LE TRAITEMENT standard du neuroblastome à haut risque consiste en une thérapie myéloablative suivie d’une greffe de moelle, elle-même suivie du traitement de la maladie résiduelle minimale par isotrétinoïne. Pourtant, la moitié des patients qui reçoivent ce traitement standard présente une rechute.
Une approche prometteuse pour traiter la maladie résiduelle est l’immunothérapie ciblant un antigène associé à la tumeur, le disialoganglioside GD2, qui est exprimé par les neuroblastomes, la plupart des mélanomes et quelques autres tumeurs. Un anticorps monoclonal anti-GD2 chimérique humain-murin, appelé ch14.18, a montré une activité contre le neuroblastome. Cette activité peut être majorée quand ch14.18 est associé au GM-CSF et à l’interleukine 2 (IL2). Des études pilotes ont montré qu’il est possible d’administrer ch14.18, GM-CSF, IL2 et isotrétinoïne à la phase postgreffe précoce.

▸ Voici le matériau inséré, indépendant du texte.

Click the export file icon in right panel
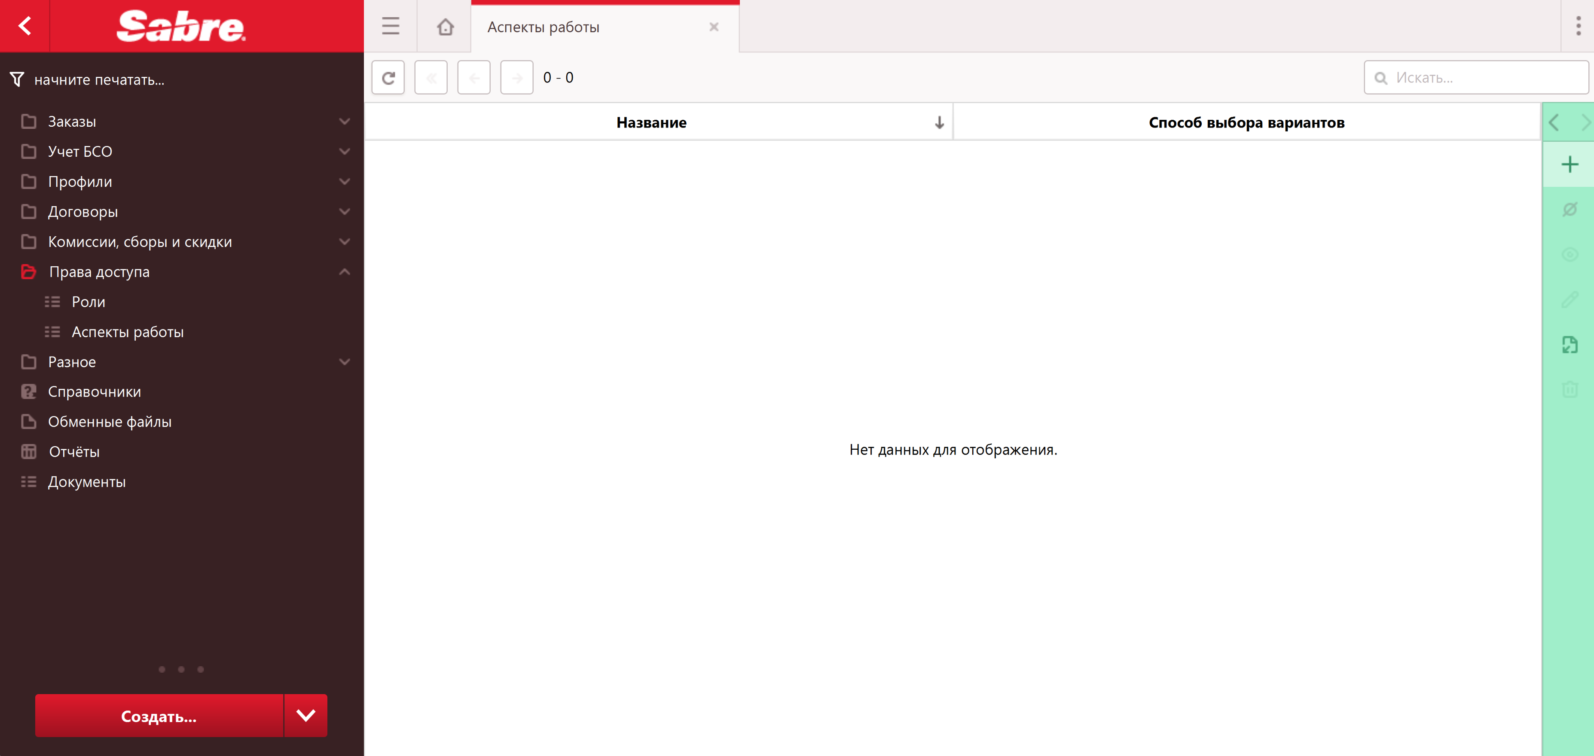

Ce qui a conduit à la mise en place d’une étude randomisée de phase III. L’objectif de ce travail était de voir si le fait d’adjoindre une immunothérapie (ch14.18, GM-CSF et IL2) à l’isotrétinoïne par rapport à l’isotrétinoïne seule améliore la survie des enfants atteints d’un neuroblastome à haut risque et rémission après thérapie myéloablative et sauvetage de cellules souches.
C’est ainsi que 226 enfants qui avaient répondu à un traitement d’induction et à la transplantation de cellules souches ont reçu de façon randomisée : soit le traitement standard (six cycles d’isotrétinoïne) soit l’immunothérapie (six cycles d’isotrétinoïne et 5 cycles concomitants de ch14.18 avec, en alternance, soit GM-SCSF soit isotrétinoïne).
L’immunothérapie s’est montrée supérieure au traitement standard en ce qui concerne la survie sans maladie (66 ± 5 % versus 46 ± 5 % à deux ans, p = 0,001) et la survie globale (86 ± 4 % versus 75 ± 5 % à deux ans, p = 0,02).
Alice Yu et coll. « New England Journal of Medicine » du 30 septembre 2010, pp. 1324-1334.